Manufacturing firms opt for the strategy of alliance with experts in logistics to reduce cost and simultaneously bring efficiency and effectiveness into their logistics operations. The desired results are achieved by outsourcing these operations to logistics service providers who have expertise in the relevant functional areas. Telco, Pune (India), has completely outsourced inbound and outbound logistics to Dynamic Logistics—a 3PL firm. As a result, the logistics cost of Telco has come down to half, without any compromise on efficiency and effectiveness in their operations.

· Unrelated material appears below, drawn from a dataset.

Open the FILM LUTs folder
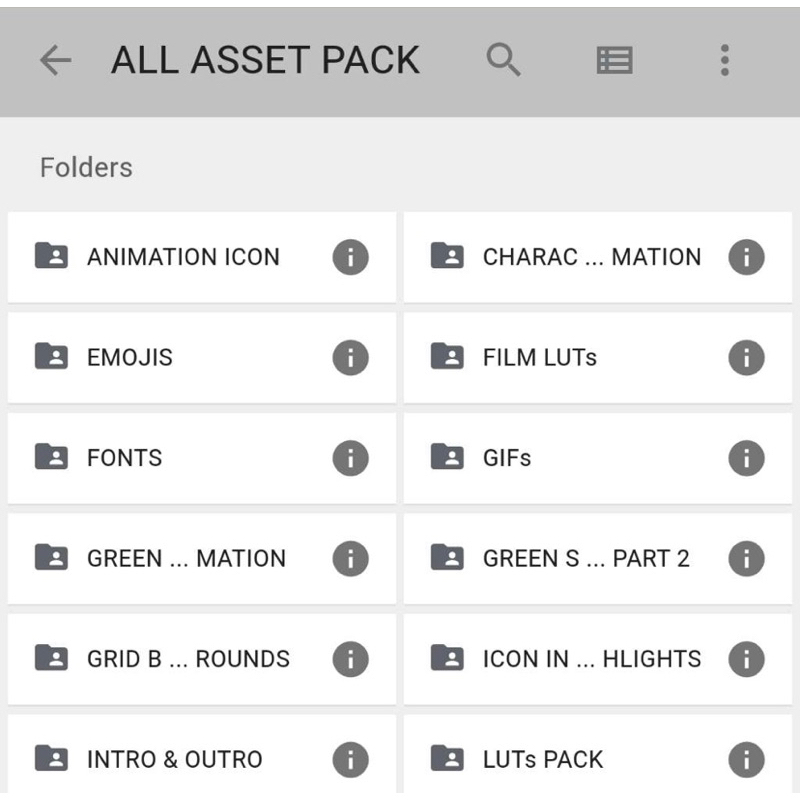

After liberalization of the Indian economy in 1991, to bring competitiveness in the business operations, a majority of leading firms began outsourcing non-core but critical activities such as logistics to 3PL partners so as to focus on their core business. With outsourcing, they have access to best practices and technology in the outsourced functional area and their assets are released for more productive activities.

5. Diversification

Manufacturing firms that have voluminous logistic operations adopt the strategy of diversifica­tion in the logistics operations. Their objective is better ’cost and operational’ control, as well as to provide superior customer service. Such firms start with a separate division to gain the expertise and then spin off into an independent logistics firm to serve other customers. The Tata Group of Industries, for instance, is reportedly planning to set up a separate logistics company to undertake logistics operations for other groups of companies so as to enable them to provide superior service to their customers.